Having devoured the entirety of our dinner thus far, our Waiter, Cory, very wisely presented us with desserts menus. I must say at this point that Cory was wonderful and brought just the right balance of both charm and cheek to the table! Attentive, instinctive and friendly, he looked after us seamlessly throughout the evening – and importantly, encouraged us to eat dessert. This is a key attribute I look for when assessing someone’s character.

Predictably, I was immediately swayed by the ‘C’ word and chose Chocolate Fondant. Despite the lack of oozing chocolate lava upon cutting into it, the cake itself was seductively decadent...rich, satisfying and generously portioned, it was everything I want in a man. Sorry, I mean dessert - everything I want in a dessert.

A good crème brûlée is simple and requires two perfectly executed elements: crunchy, caramelised, satisfyingly crackable sugar and smooth, sweet, vanilla-vibrant custard. Levant’s Creme Brûlée was exactly that: classic simplicity at its finest. Their addition of a crumbly, buttery shortbread biscuit didn’t hurt either.

Levant is challenging the norm when it comes to Wrexham restaurants and I think they’re onto something pretty special. A genuine and uncompromising passion for exciting food lies at the heart of this unique eatery, without a whiff of pretension or extortionate pricing. From the innovatively imagined dishes to the balanced delicacy of flavours, Levant is serving up fine cuisine at high street prices.

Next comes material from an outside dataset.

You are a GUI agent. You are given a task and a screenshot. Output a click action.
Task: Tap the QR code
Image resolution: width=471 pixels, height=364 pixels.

Find me a restaurant that cooks scallops THAT perfectly for THAT price in THAT portion size, and I will eat my own kidney.


Food: 9/10
Service: 9/10
Atmosphere: 7/10
Overall: 25/30


Art and Eats - Located just a few doors down from Ty Pawb, Levant is the perfect place to settle for dinner after a day of art and markets!

Private Party - With the capacity for 50 seated 100 buffet style, Levant’s private dining and events room could be the perfect space for that upcoming special celebration...

Happy 24/7 Hour - Levant offers an array of beautiful cocktails, made even more desirable by the fact that all day, every day, they are 2 for £10!